TEXT SHOWN —

3/8″ Pre-Cut Galvanized Wire Rope Cable

The 3/8″ Pre-Cut Galvanized Wire Rope Cable is a 7 x 19 strand aircraft cable. Factory cut to specific boat lift lengths. Moderate corrosion resistance & remains ductile over long periods running over sheaves.  Galvanized steel cable is stronger than stainless steel cable. The most commonly used cable for boat lifts. Made by BH-USA.

Any boat heavier than 6,000 lbs. needs the boat lift cable to be compounded. We use the ASME (American Society for Mechanical Engineers) recommended safety factor and rating system. The same is used in the overhead crane industry. Never use “Breaking Strength” for rating a cable.

Aircraft Cable

Aircraft cable is specified by the number of strands in the rope times the number of wires in each strand.  “7 x 19” means the rope has seven (7) strands, with 19 wires in each strand. 7×19 is the most flexible aircraft cable construction.

BH-USA recommends 7 x 19 aircraft cables for boat lift applications. Always consider at least a 5:1 safety factor when figuring working loads. Use a minimum of 4 drops when using in boat lift applications. A test certificate for all cables sold by BH-USA is available upon request.

7 x 19 aircraft cable is not suitable for use in aircraft controls. Never lift humans with 7 x 19 aircraft cable.

Safe Working Load vs. Minimum Breaking Strength

It is important to use the Safe Working Load (SWL) of the cable and not the breaking strength when selecting wire rope. The breaking strength is just that… the amount of force a brand-new wire rope can hold in a perfect world where if you put one more pound on it would cause it to SNAP!

Why don’t we use the breaking strength?

LISTED RECORDS —
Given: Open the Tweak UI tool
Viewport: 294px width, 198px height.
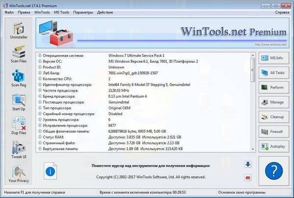Looking at the screenshot, I should [x=18, y=149].
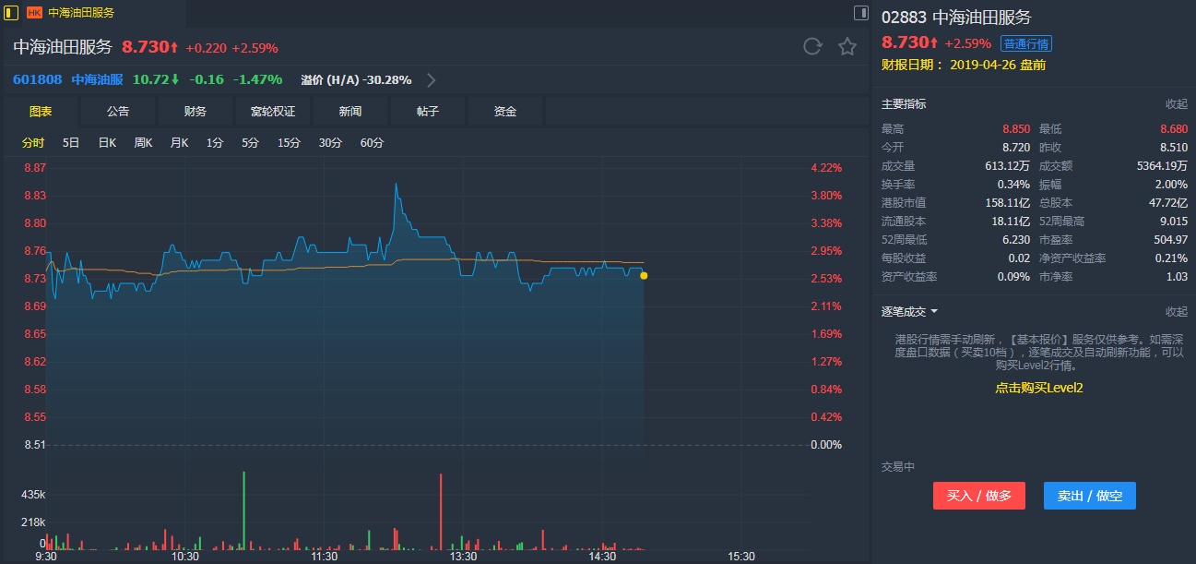Open the 财务 tab
Viewport: 1196px width, 564px height.
coord(195,112)
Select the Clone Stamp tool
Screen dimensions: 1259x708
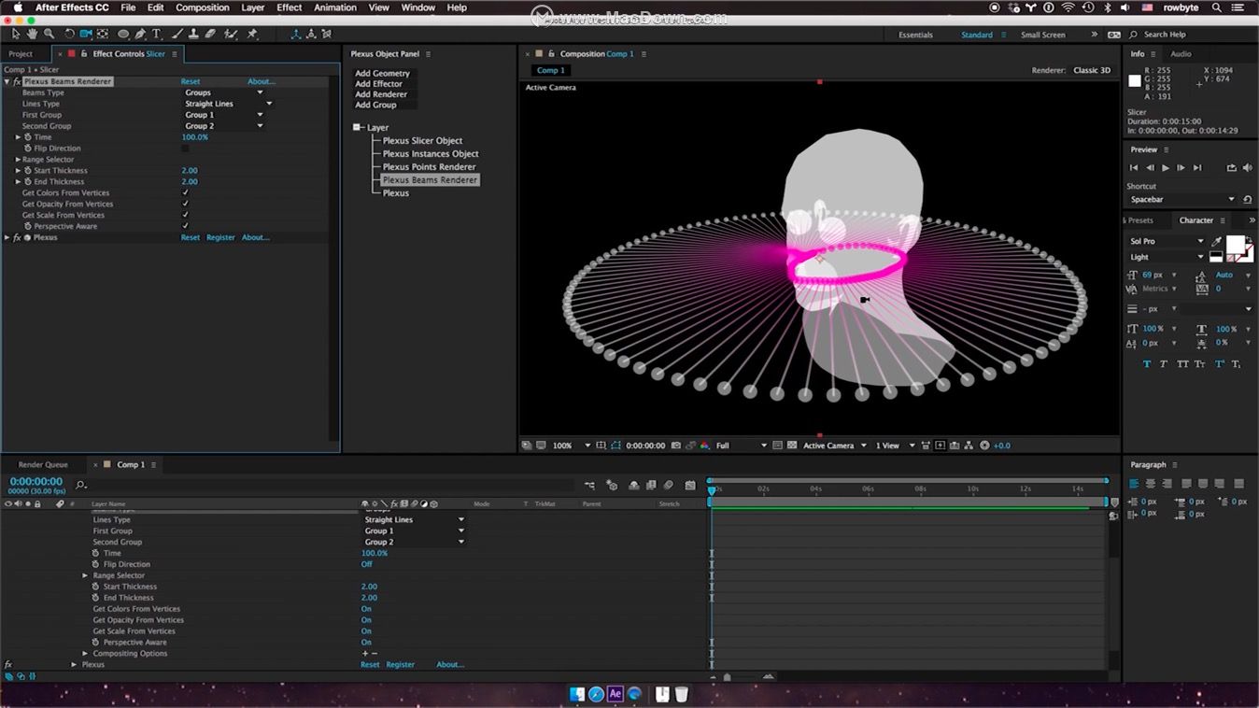[194, 34]
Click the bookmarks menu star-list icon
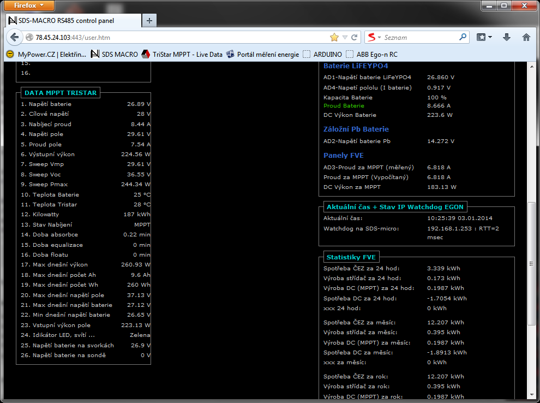Screen dimensions: 540x403 tap(484, 37)
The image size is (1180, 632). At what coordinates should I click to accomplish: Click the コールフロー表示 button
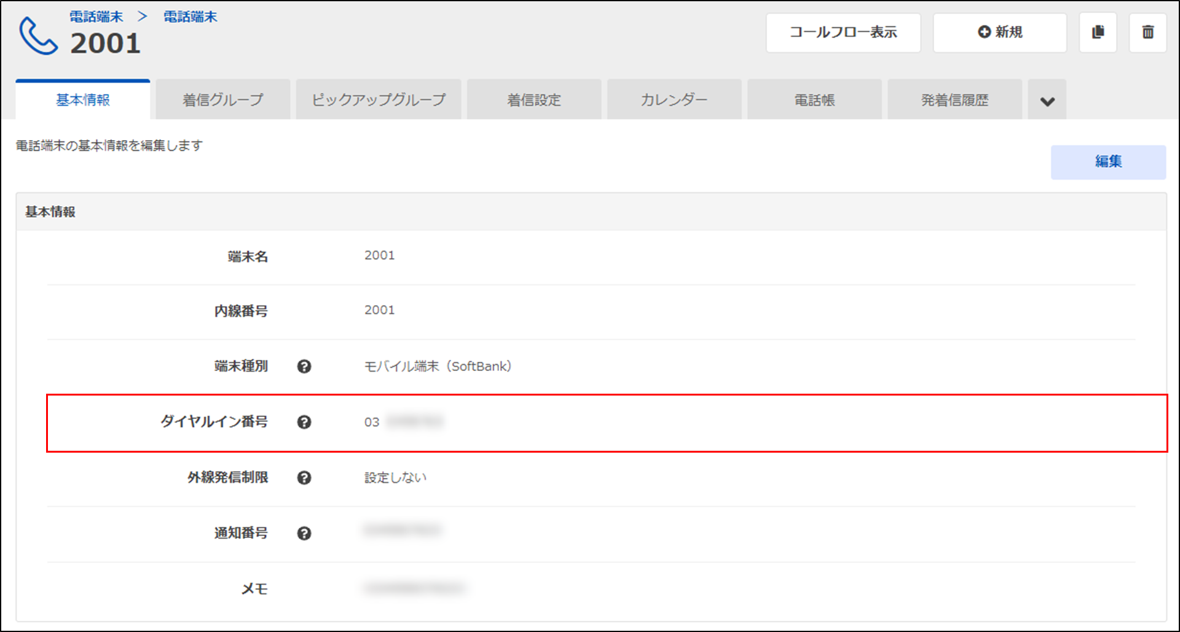(x=843, y=33)
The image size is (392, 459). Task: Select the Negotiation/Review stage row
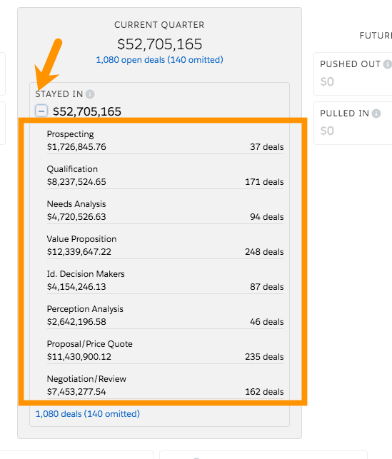pos(165,385)
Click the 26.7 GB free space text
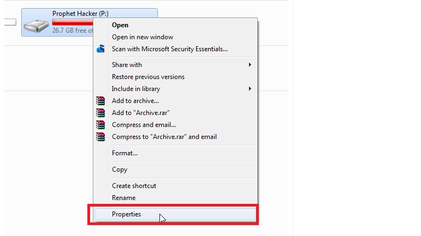The width and height of the screenshot is (421, 236). (73, 31)
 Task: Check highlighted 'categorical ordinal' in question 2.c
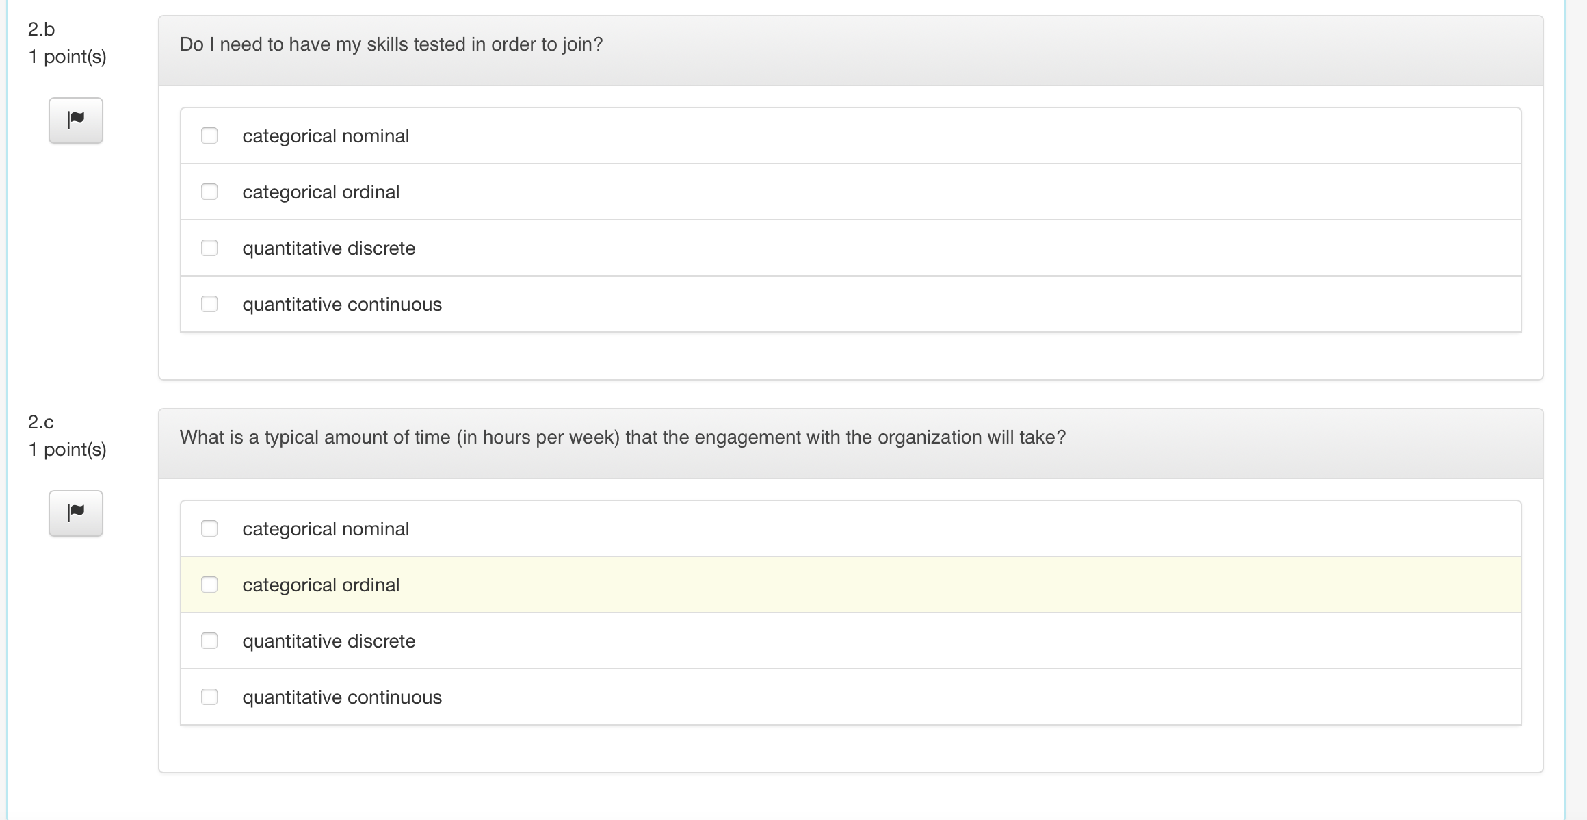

INSTRUCTIONS —
**a.** In the wire rope cable text, what minimum safety factor should be considered when figuring working loads?
**b.** Quote the wire rope cable text from "7 x 19 aircraft cable is" up to and including "the breaking strength?".

EXPECTED RESPONSES —
**a.** At least a 5:1 safety factor.

**b.**
7 x 19 aircraft cable is not suitable for use in aircraft controls. Never lift humans with 7 x 19 aircraft cable.

Safe Working Load vs. Minimum Breaking Strength

It is important to use the Safe Working Load (SWL) of the cable and not the breaking strength when selecting wire rope. The breaking strength is just that… the amount of force a brand-new wire rope can hold in a perfect world where if you put one more pound on it would cause it to SNAP!

Why don’t we use the breaking strength?